Zipkin and Jaeger are two of the most popular OpenTracing-compliant open source distributed tracing solutions. (OpenTracing is a vendor-neutral spec and instrumentation libraries for distributed tracing APIs.)
The Challenges of Tracing
Tracing is, by far, the hardest to retrofit into an existing infrastructure, because for tracing to be truly effective, every component in the path of a request needs to be modified to propagate tracing information. Depending on whom you ask, you’d either be told that having gaps in the flow of a request doesn’t outweigh the cons (since adding tracing piecemeal is seen as better than having no tracing at all, as having partial tracing helps eke out nuggets of knowledge from the fog of war) or be told that these gaps are blind spots that make debugging harder.
The second problem with tracing instrumentation is that it’s not sufficient for developers to instrument their code alone. A large number of applications in the wild are built using open source frameworks or libraries that might require additional instrumentation. This becomes all the more challenging at places with polyglot architectures, since every language, framework, and wire protocol with widely disparate concurrency patterns and guarantees needs to cooperate. Indeed, tracing is most successfully deployed in organizations that use a core set of languages and frameworks uniformly across the company.
The cost of tracing isn’t quite as catastrophic as that of logging, mainly because traces are almost always sampled heavily to reduce runtime overhead as well as storage costs. Sampling decisions can be made:
At the start of a request before any traces are generated
At the end, after all participating systems have recorded the traces for the entire course of the request execution
Midway through the request flow, when only downstream services would then report the trace
All approaches have their own pros and cons, and one might even want to use them all.
Service Meshes: A New Hope for the Future?
While tracing has been difficult to implement, the rise of service meshes make integrating tracing functionality almost effortless. Data planes of service meshes implement tracing and stats collections at the proxy level, which allows one to treat individual services as blackboxes but still get uniform and thorough observability into the mesh as a whole. Applications that are a part of the mesh will still need to forward headers to the next hop in the mesh, but no additional instrumentation is necessary.

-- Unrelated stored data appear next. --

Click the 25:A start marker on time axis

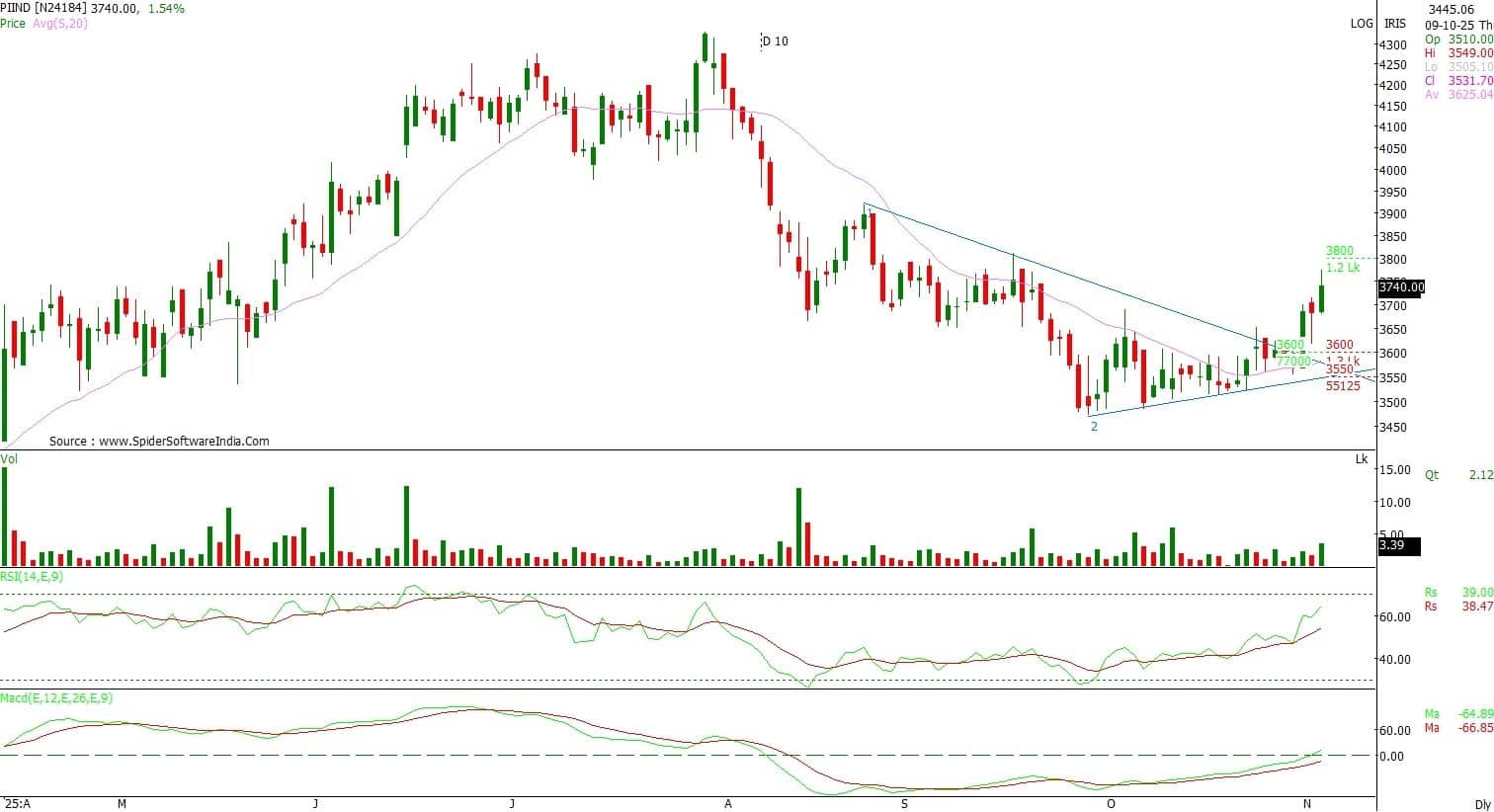coord(16,804)
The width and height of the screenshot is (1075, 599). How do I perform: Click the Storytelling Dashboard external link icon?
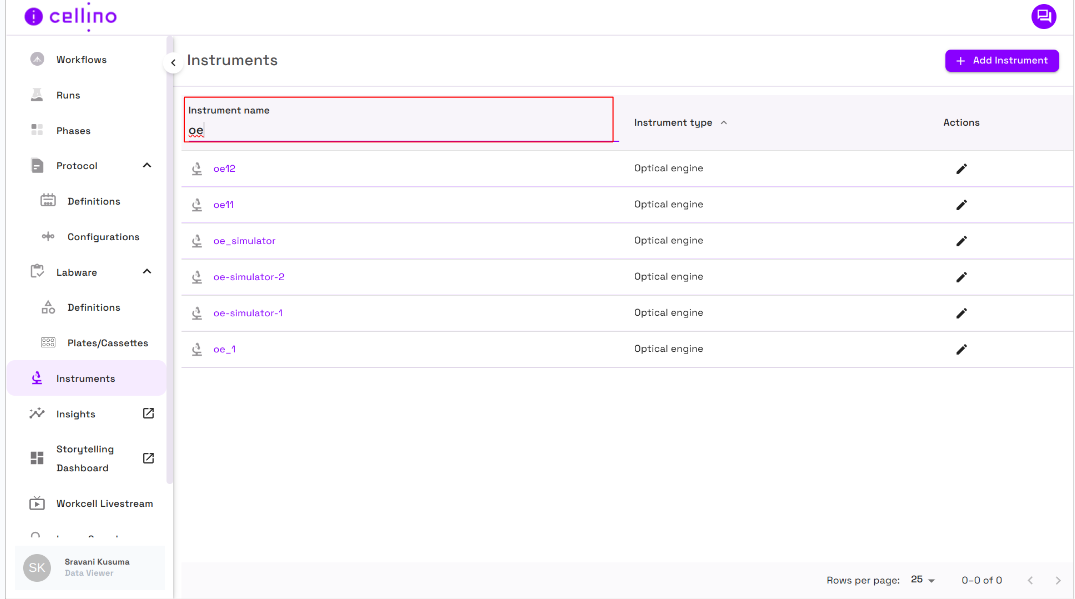(x=148, y=458)
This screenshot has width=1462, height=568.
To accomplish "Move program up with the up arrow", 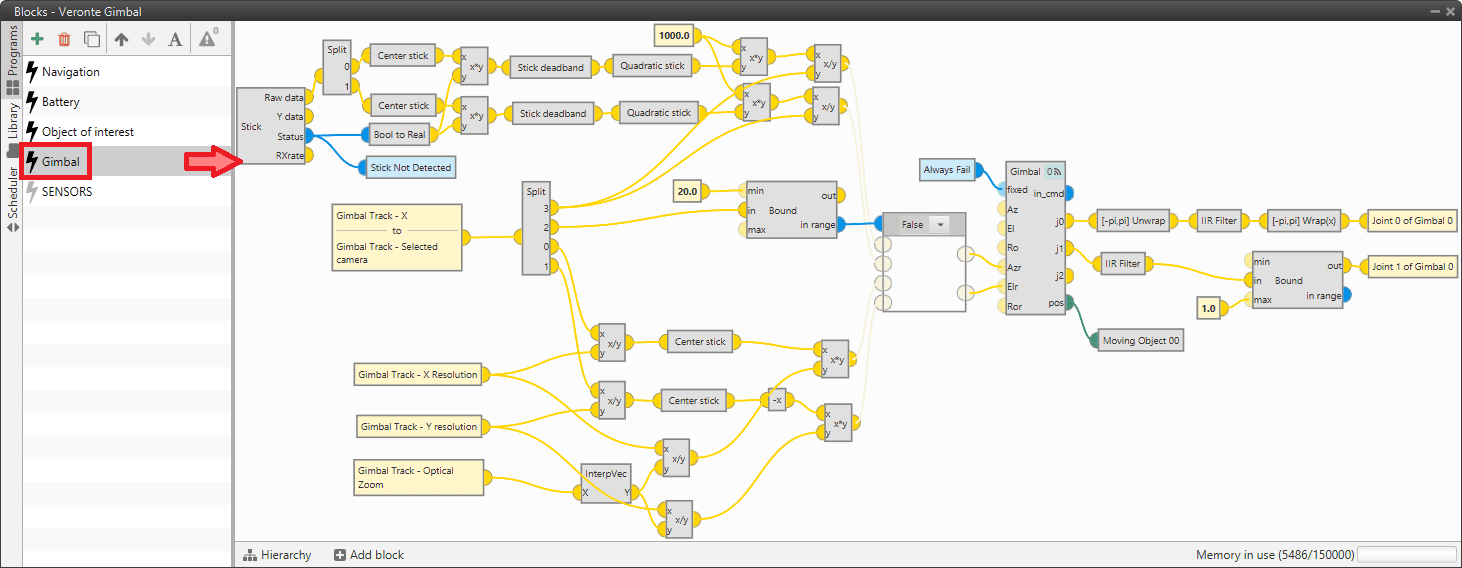I will coord(121,40).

Lyft famously got tracing support for every last one of its services by adopting the service mesh pattern, and the only change required at the application layer was to forward certain headers. This pattern is incredibly useful for retrofitting tracing into existing infrastructures with the least amount of code change.
Conclusion
Logs, metrics, and traces serve their own unique purpose and are complementary. In unison, they provide maximum visibility into the behavior of distributed systems. For example, it makes sense to have the following:
A counter and log at every major entry and exit point of a request
A log and trace at every decision point of a request
It also makes sense to have all three semantically linked such that it becomes possible at the time of debugging:
To reconstruct the codepath taken by reading a trace
To dervive request or error ratios from any single point in the codepath
Sampling exemplars of traces or events and correlating to metrics unlocks the ability to click through a metric, see examples of traces, and inspect the request flow through various systems. Such insights gleaned from a combination of different observability signals becomes a must-have to truly be able to debug distributed systems.